SELECTED TEXT:
________________
Learning DenseNet features from EEG based spectrograms for subject independent emotion recognition

Abstract

Subject-independent emotion recognition (SIER) using electroencephalogram (EEG) signals has always been a challenge among the biomedical research community. One of the major reasons behind this is the chaotic and non-stationary nature of EEG signals which may show varying signal characteristics for the same emotions for different individuals. Therefore, it is a daunting challenge for the researchers to enhance the emotion recognition performance of the existing SIER systems, which is still quite low. To address these challenges, in this work, we have proposed a novel deep learning-based approach to efficiently extract and classify emotion-related information from the 2D spectrograms obtained from the 1D EEG signals. To uncover the hidden deep features of EEG signals we proposed a Deep Convolution neural network for Emotion Recognition (DCERNet) with dense connections among layers. The proposed DCERNet is developed with a sequence of customizations over a pre-trained Densenet121 model integrated with softmax and Support Vector Machine (SVM) classifiers on top. The EEG signals are transformed to 2D spectrograms and fed to the proposed model for identifying emotions. To evaluate the performance of the proposed models, comprehensive simulations are conducted using two publicly available databases SJTU Emotion EEG Dataset (SEED) and Database for Emotion Analysis of Physiological Signals (DEAP). Experimental outcomes illustrate that the proposed DCERNet model boosts the emotion recognition accuracy by almost 8% compared to the state-of-the-art methods using DEAP database.
________________
Retype the entire text above on learning DenseNet features from EEG spectrograms for emotion recognition, from its title to the end, without altering a word.
________________
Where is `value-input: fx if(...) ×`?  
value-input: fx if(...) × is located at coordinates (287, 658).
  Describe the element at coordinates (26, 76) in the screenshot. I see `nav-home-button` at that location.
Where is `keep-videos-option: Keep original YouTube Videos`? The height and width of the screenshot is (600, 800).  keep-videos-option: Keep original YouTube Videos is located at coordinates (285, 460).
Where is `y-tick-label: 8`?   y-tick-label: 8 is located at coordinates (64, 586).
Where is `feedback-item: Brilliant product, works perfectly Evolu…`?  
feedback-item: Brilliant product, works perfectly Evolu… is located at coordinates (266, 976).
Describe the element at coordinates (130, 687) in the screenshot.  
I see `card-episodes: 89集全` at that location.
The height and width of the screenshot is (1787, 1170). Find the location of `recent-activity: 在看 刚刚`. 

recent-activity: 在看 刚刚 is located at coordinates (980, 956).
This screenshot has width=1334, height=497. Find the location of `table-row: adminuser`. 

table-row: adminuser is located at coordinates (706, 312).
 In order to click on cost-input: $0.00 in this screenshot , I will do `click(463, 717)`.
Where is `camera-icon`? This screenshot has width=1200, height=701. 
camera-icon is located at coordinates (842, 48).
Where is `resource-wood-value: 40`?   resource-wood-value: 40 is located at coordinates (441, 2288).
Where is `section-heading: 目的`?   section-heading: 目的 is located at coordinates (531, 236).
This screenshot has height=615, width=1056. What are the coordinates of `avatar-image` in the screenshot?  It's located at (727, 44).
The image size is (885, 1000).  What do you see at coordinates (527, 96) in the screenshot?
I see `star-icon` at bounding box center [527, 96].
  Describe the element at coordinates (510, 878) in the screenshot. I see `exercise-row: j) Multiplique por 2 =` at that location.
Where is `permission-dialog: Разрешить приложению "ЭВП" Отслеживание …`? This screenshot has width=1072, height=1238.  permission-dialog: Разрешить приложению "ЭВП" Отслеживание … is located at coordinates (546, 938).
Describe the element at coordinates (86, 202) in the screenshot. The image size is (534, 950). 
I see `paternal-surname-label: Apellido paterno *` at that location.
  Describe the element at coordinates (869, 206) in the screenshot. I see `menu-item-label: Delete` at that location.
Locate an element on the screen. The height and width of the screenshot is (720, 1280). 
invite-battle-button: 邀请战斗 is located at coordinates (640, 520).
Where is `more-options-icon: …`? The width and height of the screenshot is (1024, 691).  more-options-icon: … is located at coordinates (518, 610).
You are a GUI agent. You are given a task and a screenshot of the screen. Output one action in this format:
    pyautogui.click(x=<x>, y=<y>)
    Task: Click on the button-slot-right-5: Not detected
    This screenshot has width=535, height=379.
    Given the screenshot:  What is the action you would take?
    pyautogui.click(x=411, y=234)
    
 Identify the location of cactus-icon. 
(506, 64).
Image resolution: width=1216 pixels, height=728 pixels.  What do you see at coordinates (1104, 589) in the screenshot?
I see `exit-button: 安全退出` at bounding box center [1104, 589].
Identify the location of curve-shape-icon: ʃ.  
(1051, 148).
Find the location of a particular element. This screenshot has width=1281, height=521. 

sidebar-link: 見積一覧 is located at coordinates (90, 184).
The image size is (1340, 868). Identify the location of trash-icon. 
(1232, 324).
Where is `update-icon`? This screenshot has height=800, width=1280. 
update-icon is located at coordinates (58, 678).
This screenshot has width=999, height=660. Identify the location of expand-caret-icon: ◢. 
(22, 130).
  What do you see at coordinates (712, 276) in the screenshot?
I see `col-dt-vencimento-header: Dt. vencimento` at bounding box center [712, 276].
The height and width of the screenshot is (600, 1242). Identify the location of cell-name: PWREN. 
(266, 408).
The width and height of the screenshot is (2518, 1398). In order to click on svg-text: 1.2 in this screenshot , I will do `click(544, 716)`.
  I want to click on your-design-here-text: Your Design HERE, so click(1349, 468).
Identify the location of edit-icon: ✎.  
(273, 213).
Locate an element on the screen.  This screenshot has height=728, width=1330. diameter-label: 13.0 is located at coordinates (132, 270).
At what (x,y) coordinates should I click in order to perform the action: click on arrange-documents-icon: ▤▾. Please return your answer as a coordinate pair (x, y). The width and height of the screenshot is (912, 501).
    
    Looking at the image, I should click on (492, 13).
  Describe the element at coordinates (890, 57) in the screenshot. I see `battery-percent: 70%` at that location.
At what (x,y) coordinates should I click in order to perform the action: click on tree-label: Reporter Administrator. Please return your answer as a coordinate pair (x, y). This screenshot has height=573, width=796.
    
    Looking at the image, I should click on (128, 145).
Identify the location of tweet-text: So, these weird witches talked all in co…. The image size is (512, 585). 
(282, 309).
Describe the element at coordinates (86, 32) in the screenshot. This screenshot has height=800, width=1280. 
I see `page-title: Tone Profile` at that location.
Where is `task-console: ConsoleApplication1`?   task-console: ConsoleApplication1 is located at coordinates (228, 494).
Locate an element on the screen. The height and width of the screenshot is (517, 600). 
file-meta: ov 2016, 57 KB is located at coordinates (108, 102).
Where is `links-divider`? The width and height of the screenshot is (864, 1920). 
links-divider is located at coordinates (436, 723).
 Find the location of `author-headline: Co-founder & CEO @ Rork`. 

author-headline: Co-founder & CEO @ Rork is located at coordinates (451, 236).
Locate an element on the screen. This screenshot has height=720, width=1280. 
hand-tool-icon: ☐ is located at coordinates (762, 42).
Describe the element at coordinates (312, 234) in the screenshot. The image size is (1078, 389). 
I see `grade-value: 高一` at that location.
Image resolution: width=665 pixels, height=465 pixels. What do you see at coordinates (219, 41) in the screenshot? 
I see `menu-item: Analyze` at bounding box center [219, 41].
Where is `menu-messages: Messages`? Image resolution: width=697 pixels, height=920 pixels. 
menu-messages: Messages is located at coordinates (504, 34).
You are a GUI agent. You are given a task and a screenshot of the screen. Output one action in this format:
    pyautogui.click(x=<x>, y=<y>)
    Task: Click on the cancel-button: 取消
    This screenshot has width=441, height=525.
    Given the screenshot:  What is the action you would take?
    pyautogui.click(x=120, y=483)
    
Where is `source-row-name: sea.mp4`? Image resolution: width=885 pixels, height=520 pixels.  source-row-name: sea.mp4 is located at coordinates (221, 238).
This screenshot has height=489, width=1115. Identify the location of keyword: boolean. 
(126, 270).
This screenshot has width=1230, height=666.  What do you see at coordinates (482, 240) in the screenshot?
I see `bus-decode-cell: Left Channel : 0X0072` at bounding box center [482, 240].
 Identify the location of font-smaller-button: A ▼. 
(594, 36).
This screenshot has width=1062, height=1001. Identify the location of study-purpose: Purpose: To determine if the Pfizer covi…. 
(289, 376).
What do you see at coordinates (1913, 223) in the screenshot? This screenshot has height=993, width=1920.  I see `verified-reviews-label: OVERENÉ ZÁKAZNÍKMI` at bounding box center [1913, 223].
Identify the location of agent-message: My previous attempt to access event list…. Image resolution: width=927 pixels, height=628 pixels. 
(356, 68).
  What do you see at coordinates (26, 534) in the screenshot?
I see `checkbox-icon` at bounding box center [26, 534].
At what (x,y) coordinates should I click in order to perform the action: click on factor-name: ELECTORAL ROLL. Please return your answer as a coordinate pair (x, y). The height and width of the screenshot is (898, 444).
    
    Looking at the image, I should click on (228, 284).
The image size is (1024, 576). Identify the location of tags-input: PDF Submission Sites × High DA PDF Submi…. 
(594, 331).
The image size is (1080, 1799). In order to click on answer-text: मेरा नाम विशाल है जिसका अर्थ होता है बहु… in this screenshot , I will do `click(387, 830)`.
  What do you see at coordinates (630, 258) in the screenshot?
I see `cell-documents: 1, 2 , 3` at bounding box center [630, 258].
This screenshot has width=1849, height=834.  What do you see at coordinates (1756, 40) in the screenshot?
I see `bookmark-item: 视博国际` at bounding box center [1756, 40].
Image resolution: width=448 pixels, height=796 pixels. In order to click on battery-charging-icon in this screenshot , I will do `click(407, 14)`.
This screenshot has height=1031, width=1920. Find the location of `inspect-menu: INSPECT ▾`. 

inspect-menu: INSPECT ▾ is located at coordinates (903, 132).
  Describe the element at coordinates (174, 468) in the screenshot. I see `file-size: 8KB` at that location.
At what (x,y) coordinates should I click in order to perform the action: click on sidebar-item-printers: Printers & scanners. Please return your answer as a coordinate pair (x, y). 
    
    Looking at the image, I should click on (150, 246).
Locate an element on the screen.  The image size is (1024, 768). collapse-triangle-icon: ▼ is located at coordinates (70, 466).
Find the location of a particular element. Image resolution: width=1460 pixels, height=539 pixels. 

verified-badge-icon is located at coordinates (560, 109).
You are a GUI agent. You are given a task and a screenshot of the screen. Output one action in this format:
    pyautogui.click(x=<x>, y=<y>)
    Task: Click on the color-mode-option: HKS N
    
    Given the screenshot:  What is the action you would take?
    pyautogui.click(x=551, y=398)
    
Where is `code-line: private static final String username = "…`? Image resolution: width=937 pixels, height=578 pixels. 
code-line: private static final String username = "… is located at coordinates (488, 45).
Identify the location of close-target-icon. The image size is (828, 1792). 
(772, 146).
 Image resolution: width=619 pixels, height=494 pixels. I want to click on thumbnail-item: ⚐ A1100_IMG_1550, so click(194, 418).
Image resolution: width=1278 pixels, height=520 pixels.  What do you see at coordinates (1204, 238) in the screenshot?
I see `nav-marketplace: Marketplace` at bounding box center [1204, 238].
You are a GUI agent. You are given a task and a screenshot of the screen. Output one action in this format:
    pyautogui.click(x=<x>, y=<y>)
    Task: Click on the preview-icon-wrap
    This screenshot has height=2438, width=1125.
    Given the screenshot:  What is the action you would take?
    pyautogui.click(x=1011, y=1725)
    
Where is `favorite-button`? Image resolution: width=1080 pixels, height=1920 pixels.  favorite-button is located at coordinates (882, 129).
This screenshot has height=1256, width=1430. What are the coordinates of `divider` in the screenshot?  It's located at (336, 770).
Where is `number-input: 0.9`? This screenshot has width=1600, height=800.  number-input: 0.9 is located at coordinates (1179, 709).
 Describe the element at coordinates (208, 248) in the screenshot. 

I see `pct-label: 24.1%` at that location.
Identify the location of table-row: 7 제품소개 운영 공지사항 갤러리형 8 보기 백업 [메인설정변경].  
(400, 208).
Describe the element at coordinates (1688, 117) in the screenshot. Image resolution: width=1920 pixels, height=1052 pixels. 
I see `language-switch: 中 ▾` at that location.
________________
RESPONSE AREA:
Learning DenseNet features from EEG based spectrograms for subject independent emotion recognition

Abstract

Subject-independent emotion recognition (SIER) using electroencephalogram (EEG) signals has always been a challenge among the biomedical research community. One of the major reasons behind this is the chaotic and non-stationary nature of EEG signals which may show varying signal characteristics for the same emotions for different individuals. Therefore, it is a daunting challenge for the researchers to enhance the emotion recognition performance of the existing SIER systems, which is still quite low. To address these challenges, in this work, we have proposed a novel deep learning-based approach to efficiently extract and classify emotion-related information from the 2D spectrograms obtained from the 1D EEG signals. To uncover the hidden deep features of EEG signals we proposed a Deep Convolution neural network for Emotion Recognition (DCERNet) with dense connections among layers. The proposed DCERNet is developed with a sequence of customizations over a pre-trained Densenet121 model integrated with softmax and Support Vector Machine (SVM) classifiers on top. The EEG signals are transformed to 2D spectrograms and fed to the proposed model for identifying emotions. To evaluate the performance of the proposed models, comprehensive simulations are conducted using two publicly available databases SJTU Emotion EEG Dataset (SEED) and Database for Emotion Analysis of Physiological Signals (DEAP). Experimental outcomes illustrate that the proposed DCERNet model boosts the emotion recognition accuracy by almost 8% compared to the state-of-the-art methods using DEAP database.